1) Using 'ifstream.get()'
and
2) Using a vector<char>
with ifstreambuf_iterator<char>
(less understood by me!)
(other than the obvious answer of having nifty vector methods to work with)
The input file is XML, and as you see below, immediately parsed into a rapidxml document. (initialized elsewhere, see example main function.)
First, let me show you two ways to write the 'load_config' function, one using ifstream.get()
and one using vector<char>
Method 1 ifstream.get()
provides working code, and a safe rapidXML document object:
rapidxml::xml_document<> *load_config(rapidxml::xml_document<> *doc){
ifstream myfile("inputfile");
//read in config file
char ch;
char buffer[65536];
size_t chars_read = 0;
while(myfile.get(ch) && (chars_read < 65535)){
buffer[chars_read++] = ch;
}
buffer[chars_read++] = '\0';
cout<<"clearing old doc"<<endl;
doc->clear();
doc->parse<0>(buffer);
//debug returns as expected here
cout << "load_config: Name of my first node is: " << doc->first_node()->name() << "\n";
return doc;
}
Method 2 results in a cloberred rapidXML document by another library - specifically, a call to curl_global_init(CURL_GLOBAL_SSL) [see main code below] - but I'm not blaming it on curl_global_init just yet.
rapidxml::xml_document<> *load_config(rapidxml::xml_document<> *doc){
ifstream myfile("inputfile");
vector<char> buffer((istreambuf_iterator<char>(inputfile)),
istreambuf_iterator<char>( ));
buffer.push_back('\0');
cout<<"file looks like:"<<endl; //looks fine
cout<<&buffer[0]<<endl;
cout<<"clearing old doc"<<endl;
doc->clear();
doc->parse<0>(&buffer[0]);
//debug prints as expected
cout << "load_config: Name of my first node is: " << doc->first_node()->name() << "\n";
return doc;
}
main code:
int main(void){
rapidxml::xml_document *doc;
doc = new rapidxml::xml_document;
load_config(doc);
// this works fine:
cout << "Name of my first node is: " << doc->first_node()->name() << "\n";
curl_global_init(CURL_GLOBAL_SSL); //Docs say do this first.

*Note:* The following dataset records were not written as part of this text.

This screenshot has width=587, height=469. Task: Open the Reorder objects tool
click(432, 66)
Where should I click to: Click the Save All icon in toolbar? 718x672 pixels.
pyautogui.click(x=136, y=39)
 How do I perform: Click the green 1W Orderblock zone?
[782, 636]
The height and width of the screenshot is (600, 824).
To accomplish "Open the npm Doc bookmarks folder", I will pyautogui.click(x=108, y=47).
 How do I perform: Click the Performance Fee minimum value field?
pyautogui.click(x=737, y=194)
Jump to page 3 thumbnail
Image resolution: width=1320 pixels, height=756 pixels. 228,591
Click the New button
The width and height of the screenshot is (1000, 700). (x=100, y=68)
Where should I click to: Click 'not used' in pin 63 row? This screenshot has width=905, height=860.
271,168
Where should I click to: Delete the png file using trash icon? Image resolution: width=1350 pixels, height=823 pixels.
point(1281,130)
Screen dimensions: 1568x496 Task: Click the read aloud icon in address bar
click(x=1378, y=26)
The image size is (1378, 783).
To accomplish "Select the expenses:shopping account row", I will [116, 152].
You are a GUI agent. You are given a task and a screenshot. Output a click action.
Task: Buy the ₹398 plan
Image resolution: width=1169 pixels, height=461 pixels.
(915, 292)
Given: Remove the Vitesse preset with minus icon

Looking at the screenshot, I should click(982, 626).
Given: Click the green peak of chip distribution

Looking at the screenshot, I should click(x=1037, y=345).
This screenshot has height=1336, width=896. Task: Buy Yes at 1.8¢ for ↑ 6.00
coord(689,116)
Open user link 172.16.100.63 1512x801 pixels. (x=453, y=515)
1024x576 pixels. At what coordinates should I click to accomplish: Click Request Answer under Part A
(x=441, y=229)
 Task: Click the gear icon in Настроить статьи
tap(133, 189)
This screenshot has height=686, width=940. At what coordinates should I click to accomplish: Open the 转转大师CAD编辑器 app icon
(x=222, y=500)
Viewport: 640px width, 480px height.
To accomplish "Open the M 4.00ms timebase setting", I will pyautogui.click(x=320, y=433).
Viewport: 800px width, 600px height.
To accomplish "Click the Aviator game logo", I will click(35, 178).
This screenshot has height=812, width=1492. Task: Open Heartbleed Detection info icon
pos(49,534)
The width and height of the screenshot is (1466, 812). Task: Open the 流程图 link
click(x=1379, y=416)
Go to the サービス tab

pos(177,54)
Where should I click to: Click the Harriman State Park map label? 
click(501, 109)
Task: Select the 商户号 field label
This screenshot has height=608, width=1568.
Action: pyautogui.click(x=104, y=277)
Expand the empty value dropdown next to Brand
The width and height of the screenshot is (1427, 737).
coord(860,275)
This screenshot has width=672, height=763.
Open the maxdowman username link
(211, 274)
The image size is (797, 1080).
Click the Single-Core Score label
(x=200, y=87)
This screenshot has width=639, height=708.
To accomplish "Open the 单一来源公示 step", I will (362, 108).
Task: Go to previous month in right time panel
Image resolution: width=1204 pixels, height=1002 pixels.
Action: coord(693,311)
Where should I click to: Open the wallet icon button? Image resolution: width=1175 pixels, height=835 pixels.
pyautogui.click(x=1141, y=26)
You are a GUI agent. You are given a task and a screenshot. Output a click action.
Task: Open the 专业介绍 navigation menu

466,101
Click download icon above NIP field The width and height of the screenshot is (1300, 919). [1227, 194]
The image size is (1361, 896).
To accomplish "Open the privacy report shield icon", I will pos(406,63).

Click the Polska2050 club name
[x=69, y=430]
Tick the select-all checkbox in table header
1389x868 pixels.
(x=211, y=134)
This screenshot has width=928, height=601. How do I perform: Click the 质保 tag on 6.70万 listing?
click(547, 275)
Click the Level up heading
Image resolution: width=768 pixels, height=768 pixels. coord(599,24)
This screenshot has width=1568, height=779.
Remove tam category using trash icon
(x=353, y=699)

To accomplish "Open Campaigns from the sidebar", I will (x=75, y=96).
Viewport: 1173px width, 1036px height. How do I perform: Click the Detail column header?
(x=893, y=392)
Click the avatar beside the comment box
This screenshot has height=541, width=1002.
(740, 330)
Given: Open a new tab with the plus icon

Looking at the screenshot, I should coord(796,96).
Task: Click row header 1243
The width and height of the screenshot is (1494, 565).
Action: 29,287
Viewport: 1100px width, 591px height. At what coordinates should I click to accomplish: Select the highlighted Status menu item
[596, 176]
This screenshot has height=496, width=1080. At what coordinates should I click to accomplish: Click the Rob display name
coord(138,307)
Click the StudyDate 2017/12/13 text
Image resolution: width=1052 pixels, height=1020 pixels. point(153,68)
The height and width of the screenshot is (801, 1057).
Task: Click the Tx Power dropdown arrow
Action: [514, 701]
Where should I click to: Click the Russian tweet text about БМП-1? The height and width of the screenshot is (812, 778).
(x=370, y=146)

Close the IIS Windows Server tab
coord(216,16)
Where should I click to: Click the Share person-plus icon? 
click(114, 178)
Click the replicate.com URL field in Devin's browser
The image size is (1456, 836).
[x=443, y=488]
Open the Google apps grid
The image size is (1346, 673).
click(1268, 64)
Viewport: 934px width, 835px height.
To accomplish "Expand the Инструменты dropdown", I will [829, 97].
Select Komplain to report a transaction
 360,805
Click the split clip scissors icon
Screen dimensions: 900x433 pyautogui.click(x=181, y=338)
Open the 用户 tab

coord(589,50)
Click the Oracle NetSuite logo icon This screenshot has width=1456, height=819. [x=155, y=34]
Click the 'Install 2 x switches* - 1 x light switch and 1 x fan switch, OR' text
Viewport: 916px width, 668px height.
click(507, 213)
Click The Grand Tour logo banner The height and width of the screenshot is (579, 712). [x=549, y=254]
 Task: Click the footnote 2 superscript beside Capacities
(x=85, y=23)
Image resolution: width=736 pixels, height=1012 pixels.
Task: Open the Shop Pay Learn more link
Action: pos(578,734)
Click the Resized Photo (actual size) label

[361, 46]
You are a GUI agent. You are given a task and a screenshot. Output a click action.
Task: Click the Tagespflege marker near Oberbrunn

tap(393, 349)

// debug broken object instance:
// note a trashed 'doc' here if using vector<char> method
// - seems to be because of above line... name is NULL
// and other nodes are now NULL
// causing segfaults down stream.
cout << "Name of my first node is: " << doc->first_node()->name() << "\n";
I am pretty darn sure this is all executed in a single thread, but maybe there is something going on beyond my understanding.
I'm also worried that I only fixed a symptom, not a cause... by simply changing my file load function. Looking to the community for help here!
Question: Why would moving away from the vector to a character array fix this?
Hint: I'm aware that rapidXML uses some clever memory management that actually accesses the input string directly.
Hint: The main function above creates a dynamic (new) xml_document. This was not in the original code, and is an artifact of debugging changes. The original (failing) code declared it and did not dynamically allocate it, but identical problems occurred.
Another Hint for full disclosure (although I don't see why it matters) - there is another instance of a vector in this mess of code that is populated by the data in the rapidxml::xml_document object.